5. Our own theory does not explain the autumn recurrence in 1918 in England, following that of May, June and July. We have traced the original spread to England and have left it at that point. We have again taken it up in the autumn when it became severe, and was returned to the United States. The interval of quiescence in England and elsewhere may need further explanation. Two alternative hypotheses suggest themselves: First, that the autumn recrudescence is entirely comparable to later ones, and is but a manifestation of the characteristic feature of recurrence in influenza. Had the autumn epidemic been mild and had it not so overshadowed all others, we would have classified it with those of early 1919 as being merely recrudescences of the summer spread. Evidence, particularly in favor of this, is the report of Greenwood previously mentioned which shows that in England the autumn spread partook of the nature of a secondary type of epidemic, as compared with the primary type in the summer.
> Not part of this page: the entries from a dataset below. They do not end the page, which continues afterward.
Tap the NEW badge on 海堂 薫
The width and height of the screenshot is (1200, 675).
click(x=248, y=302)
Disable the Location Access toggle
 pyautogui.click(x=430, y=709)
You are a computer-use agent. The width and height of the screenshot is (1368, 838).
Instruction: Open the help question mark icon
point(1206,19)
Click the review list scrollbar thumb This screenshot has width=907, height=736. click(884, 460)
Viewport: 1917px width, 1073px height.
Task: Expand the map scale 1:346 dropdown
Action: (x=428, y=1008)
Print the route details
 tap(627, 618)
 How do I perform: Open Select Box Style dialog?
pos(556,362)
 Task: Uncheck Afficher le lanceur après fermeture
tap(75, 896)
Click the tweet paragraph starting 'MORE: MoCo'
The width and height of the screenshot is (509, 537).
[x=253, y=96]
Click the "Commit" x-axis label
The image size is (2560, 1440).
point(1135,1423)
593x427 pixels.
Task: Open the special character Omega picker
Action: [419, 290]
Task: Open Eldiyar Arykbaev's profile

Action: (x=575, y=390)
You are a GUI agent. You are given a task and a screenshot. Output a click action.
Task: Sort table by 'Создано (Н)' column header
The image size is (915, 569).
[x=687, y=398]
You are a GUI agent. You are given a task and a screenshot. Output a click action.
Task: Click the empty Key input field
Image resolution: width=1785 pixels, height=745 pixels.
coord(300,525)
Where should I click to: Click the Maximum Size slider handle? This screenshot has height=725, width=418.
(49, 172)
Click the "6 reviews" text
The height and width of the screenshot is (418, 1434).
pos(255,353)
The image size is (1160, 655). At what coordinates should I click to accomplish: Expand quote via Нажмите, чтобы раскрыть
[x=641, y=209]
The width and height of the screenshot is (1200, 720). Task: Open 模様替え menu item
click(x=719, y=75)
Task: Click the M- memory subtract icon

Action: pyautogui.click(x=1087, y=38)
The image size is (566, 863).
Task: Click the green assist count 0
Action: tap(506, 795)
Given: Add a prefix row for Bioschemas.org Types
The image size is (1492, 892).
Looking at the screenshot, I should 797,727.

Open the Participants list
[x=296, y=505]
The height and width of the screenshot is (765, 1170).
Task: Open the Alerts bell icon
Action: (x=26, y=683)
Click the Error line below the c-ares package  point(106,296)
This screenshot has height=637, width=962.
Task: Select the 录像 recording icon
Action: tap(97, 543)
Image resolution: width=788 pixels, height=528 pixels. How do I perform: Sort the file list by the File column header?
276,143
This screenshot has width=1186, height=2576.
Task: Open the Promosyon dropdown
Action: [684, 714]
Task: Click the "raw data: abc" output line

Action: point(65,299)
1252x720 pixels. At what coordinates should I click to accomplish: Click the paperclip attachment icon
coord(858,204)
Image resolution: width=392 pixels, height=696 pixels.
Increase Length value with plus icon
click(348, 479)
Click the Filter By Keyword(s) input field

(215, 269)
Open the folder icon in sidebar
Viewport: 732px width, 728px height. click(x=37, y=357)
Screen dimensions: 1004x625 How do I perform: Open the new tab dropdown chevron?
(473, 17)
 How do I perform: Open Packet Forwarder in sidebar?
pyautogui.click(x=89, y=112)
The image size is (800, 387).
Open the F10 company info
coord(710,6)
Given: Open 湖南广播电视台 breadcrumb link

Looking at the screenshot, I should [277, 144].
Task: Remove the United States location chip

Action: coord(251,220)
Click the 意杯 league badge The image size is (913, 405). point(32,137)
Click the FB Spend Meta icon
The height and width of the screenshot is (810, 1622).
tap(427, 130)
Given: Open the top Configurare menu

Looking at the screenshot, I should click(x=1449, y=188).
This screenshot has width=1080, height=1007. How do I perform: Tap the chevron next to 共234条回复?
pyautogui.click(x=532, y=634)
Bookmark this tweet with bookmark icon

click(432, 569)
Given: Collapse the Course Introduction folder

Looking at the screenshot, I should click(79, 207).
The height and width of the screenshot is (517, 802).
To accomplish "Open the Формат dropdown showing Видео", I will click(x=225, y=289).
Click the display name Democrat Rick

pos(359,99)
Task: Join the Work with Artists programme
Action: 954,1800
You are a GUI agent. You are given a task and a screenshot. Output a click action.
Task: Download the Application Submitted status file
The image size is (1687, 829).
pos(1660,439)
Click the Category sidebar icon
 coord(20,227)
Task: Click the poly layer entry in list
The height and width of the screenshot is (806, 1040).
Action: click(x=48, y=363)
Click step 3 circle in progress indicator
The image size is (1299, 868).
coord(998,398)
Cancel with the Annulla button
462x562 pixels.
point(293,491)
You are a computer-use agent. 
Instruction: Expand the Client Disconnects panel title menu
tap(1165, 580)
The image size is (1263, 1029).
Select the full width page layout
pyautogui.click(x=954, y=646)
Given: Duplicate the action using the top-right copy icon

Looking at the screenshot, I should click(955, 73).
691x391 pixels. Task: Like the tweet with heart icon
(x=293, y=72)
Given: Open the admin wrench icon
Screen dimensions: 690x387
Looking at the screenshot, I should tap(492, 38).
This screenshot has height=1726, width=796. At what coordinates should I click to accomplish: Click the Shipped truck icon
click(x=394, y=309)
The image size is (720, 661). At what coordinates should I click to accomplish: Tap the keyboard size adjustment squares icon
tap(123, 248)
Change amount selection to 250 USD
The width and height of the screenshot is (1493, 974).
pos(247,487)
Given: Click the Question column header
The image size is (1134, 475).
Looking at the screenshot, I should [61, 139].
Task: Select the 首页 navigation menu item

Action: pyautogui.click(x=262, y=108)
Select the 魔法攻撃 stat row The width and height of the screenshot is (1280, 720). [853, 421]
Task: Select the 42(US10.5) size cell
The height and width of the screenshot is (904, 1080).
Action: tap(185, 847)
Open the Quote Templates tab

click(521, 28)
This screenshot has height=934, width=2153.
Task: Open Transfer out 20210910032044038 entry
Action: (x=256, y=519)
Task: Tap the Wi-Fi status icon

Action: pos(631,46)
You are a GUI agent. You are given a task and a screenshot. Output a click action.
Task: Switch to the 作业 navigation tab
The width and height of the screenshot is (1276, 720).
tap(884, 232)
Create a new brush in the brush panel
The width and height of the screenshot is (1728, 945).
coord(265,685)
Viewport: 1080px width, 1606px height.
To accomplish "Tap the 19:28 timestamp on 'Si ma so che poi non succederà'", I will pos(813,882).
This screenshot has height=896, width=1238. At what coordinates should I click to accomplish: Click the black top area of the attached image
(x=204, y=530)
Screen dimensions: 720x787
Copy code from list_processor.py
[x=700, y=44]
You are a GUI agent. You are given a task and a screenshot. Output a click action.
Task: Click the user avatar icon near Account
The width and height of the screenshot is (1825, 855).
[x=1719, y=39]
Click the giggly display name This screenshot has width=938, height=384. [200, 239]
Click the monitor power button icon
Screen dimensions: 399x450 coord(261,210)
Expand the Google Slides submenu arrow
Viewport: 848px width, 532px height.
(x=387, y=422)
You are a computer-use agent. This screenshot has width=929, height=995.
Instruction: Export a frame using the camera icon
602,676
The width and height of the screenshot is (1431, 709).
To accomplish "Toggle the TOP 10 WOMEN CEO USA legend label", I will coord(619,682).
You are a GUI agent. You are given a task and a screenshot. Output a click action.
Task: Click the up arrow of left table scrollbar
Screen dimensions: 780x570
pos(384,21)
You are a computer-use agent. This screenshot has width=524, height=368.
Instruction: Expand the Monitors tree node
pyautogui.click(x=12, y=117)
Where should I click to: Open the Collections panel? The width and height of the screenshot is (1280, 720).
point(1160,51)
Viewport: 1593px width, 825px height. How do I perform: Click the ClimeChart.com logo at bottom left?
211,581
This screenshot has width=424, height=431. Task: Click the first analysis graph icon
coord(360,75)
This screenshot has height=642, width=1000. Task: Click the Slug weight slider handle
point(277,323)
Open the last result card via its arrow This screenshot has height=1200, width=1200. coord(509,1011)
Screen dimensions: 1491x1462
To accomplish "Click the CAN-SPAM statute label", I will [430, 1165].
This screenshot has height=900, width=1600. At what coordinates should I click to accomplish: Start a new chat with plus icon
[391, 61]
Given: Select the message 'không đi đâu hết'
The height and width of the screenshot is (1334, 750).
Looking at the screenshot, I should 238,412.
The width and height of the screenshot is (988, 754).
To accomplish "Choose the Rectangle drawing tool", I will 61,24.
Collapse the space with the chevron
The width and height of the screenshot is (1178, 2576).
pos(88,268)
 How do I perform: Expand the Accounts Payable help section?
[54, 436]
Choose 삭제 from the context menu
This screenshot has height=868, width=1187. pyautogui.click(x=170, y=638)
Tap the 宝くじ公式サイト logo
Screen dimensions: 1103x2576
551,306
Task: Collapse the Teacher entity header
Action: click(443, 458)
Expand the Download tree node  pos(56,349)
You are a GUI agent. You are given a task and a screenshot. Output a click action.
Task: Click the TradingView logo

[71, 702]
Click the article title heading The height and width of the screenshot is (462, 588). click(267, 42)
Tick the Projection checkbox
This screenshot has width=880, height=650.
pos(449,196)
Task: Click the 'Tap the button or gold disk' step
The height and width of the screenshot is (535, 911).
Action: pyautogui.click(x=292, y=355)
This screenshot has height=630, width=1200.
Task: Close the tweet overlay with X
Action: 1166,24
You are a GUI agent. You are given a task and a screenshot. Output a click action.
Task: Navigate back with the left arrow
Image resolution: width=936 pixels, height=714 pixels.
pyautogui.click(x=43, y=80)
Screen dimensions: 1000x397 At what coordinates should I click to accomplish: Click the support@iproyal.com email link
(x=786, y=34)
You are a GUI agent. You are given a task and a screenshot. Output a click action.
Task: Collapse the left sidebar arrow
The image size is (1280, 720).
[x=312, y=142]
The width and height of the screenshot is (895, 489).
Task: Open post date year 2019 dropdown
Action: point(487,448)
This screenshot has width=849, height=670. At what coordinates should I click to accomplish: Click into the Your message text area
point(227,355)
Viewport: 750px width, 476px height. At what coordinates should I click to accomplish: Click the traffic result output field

The second hypothesis is that the occurrence in the summer in England of an epidemic due to a virus imported from America or France or China, with its consequent increase in morbidity, so enhanced the virulence of a local endemic British virus that the latter produced the autumn epidemic. We see no necessity for complicating the question by the assumption of this second hypothesis.
6. Whether or not there is a regular periodicity of a definite number of weeks in the case of influenza, the fact remains beyond cavil that one of the dominant characteristics of epidemic influenza is its recurrence at intervals. The evidence is ample that the disease is distributed throughout many countries in interepidemic times and that intermittent outbreaks of large or small extent occur.
The most striking phenomenon is the fact that in March of 1918 influenza is reported as having been present in China, in the United States and in France. It is scarcely possible that the disease in its epidemic form could have been carried from any one of these three points to the other two in the remarkably short time between the onset of the three outbreaks. We are faced with the phenomenon of a simultaneous exaltation of the influenza virus in three remotely separated countries of the world. This one fact more than any other indicates that the fluctuation in virulence is dependent upon some factor intrinsic in the virus itself and not upon environmental factors.
It is impossible at the present time to decide whether the world epidemic spread simultaneously from these three foci or whether in only one of these three the virus became so exalted as to produce pandemic prevalence. All we can say is that we are able to trace consecutively the spread of the influenza from the focus in the United States throughout the world. The information upon which we base our findings is not statistical, and as we have previously said this latter type of demographic study should be brought into use to either corroborate or disprove our findings.